▶ _Provided material_

◆ ◆ ◆ ◆ ◆

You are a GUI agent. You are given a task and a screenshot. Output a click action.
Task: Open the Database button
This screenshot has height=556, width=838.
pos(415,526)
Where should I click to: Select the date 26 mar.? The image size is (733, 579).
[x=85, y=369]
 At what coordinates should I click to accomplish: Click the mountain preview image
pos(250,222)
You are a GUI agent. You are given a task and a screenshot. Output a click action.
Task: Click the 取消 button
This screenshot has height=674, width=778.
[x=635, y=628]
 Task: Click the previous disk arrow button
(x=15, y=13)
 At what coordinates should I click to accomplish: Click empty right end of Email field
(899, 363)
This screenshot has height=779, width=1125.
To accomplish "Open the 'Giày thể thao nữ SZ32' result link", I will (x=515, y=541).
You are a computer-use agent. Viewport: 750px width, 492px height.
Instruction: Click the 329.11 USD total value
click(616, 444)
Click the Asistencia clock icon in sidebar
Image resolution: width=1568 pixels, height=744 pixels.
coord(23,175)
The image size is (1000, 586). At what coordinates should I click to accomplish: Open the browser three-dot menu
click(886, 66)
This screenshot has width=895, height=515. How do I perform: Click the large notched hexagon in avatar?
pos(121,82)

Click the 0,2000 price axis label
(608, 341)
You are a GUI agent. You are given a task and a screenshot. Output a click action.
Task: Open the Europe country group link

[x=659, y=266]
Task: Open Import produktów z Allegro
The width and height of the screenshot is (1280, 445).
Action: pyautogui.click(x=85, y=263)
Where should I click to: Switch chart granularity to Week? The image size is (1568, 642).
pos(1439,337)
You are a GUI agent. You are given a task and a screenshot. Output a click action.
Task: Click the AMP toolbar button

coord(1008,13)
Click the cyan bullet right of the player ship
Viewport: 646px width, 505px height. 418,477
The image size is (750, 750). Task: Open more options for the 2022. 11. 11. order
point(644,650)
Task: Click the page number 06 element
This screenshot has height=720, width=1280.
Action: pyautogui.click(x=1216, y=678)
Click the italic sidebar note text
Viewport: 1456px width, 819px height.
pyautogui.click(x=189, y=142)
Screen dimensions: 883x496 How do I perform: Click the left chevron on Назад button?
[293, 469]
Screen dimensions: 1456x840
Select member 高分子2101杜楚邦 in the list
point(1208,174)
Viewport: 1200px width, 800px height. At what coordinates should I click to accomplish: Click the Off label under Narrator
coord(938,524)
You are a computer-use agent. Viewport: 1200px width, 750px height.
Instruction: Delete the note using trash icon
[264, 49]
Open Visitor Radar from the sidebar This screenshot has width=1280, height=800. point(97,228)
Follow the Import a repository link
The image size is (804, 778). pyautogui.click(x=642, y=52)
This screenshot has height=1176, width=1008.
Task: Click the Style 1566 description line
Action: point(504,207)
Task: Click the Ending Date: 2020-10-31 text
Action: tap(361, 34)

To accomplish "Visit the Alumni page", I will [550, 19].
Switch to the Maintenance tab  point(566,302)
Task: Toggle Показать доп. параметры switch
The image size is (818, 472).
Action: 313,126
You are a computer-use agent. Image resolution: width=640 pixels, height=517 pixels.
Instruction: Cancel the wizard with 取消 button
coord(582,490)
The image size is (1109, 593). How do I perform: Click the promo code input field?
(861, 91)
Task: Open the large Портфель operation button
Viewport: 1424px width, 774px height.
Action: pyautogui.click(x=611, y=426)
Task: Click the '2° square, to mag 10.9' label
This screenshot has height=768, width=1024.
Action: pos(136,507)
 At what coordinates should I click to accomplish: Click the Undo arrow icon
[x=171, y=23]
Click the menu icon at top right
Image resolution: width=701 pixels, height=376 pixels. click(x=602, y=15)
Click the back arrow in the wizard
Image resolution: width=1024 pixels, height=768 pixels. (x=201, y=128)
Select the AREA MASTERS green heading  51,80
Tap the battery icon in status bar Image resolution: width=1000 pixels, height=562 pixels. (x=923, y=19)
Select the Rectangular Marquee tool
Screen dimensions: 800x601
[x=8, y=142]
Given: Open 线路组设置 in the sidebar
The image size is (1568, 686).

◆ ◆ ◆ ◆ ◆

▶ _Task to carry out_
Set the data above down again in full, exactly as it reads.

▶ _Result for this exercise_
You are a GUI agent. You are given a task and a screenshot. Output a click action.
Task: Open the Database button
This screenshot has height=556, width=838.
pos(415,526)
Where should I click to: Select the date 26 mar.? The image size is (733, 579).
[x=85, y=369]
 At what coordinates should I click to accomplish: Click the mountain preview image
pos(250,222)
You are a GUI agent. You are given a task and a screenshot. Output a click action.
Task: Click the 取消 button
This screenshot has height=674, width=778.
[x=635, y=628]
 Task: Click the previous disk arrow button
(x=15, y=13)
 At what coordinates should I click to accomplish: Click empty right end of Email field
(899, 363)
This screenshot has height=779, width=1125.
To accomplish "Open the 'Giày thể thao nữ SZ32' result link", I will (x=515, y=541).
You are a computer-use agent. Viewport: 750px width, 492px height.
Instruction: Click the 329.11 USD total value
click(616, 444)
Click the Asistencia clock icon in sidebar
Image resolution: width=1568 pixels, height=744 pixels.
coord(23,175)
The image size is (1000, 586). At what coordinates should I click to accomplish: Open the browser three-dot menu
click(886, 66)
This screenshot has width=895, height=515. How do I perform: Click the large notched hexagon in avatar?
pos(121,82)

Click the 0,2000 price axis label
(608, 341)
You are a GUI agent. You are given a task and a screenshot. Output a click action.
Task: Open the Europe country group link

[x=659, y=266]
Task: Open Import produktów z Allegro
The width and height of the screenshot is (1280, 445).
Action: pyautogui.click(x=85, y=263)
Where should I click to: Switch chart granularity to Week? The image size is (1568, 642).
pos(1439,337)
You are a GUI agent. You are given a task and a screenshot. Output a click action.
Task: Click the AMP toolbar button

coord(1008,13)
Click the cyan bullet right of the player ship
Viewport: 646px width, 505px height. 418,477
The image size is (750, 750). Task: Open more options for the 2022. 11. 11. order
point(644,650)
Task: Click the page number 06 element
This screenshot has height=720, width=1280.
Action: pyautogui.click(x=1216, y=678)
Click the italic sidebar note text
Viewport: 1456px width, 819px height.
pyautogui.click(x=189, y=142)
Screen dimensions: 883x496 How do I perform: Click the left chevron on Назад button?
[293, 469]
Screen dimensions: 1456x840
Select member 高分子2101杜楚邦 in the list
point(1208,174)
Viewport: 1200px width, 800px height. At what coordinates should I click to accomplish: Click the Off label under Narrator
coord(938,524)
You are a computer-use agent. Viewport: 1200px width, 750px height.
Instruction: Delete the note using trash icon
[264, 49]
Open Visitor Radar from the sidebar This screenshot has width=1280, height=800. point(97,228)
Follow the Import a repository link
The image size is (804, 778). pyautogui.click(x=642, y=52)
This screenshot has height=1176, width=1008.
Task: Click the Style 1566 description line
Action: point(504,207)
Task: Click the Ending Date: 2020-10-31 text
Action: tap(361, 34)

To accomplish "Visit the Alumni page", I will [550, 19].
Switch to the Maintenance tab  point(566,302)
Task: Toggle Показать доп. параметры switch
The image size is (818, 472).
Action: 313,126
You are a computer-use agent. Image resolution: width=640 pixels, height=517 pixels.
Instruction: Cancel the wizard with 取消 button
coord(582,490)
The image size is (1109, 593). How do I perform: Click the promo code input field?
(861, 91)
Task: Open the large Портфель operation button
Viewport: 1424px width, 774px height.
Action: pyautogui.click(x=611, y=426)
Task: Click the '2° square, to mag 10.9' label
This screenshot has height=768, width=1024.
Action: pos(136,507)
 At what coordinates should I click to accomplish: Click the Undo arrow icon
[x=171, y=23]
Click the menu icon at top right
Image resolution: width=701 pixels, height=376 pixels. click(x=602, y=15)
Click the back arrow in the wizard
Image resolution: width=1024 pixels, height=768 pixels. (x=201, y=128)
Select the AREA MASTERS green heading  51,80
Tap the battery icon in status bar Image resolution: width=1000 pixels, height=562 pixels. (x=923, y=19)
Select the Rectangular Marquee tool
Screen dimensions: 800x601
[x=8, y=142]
Given: Open 线路组设置 in the sidebar
The image size is (1568, 686).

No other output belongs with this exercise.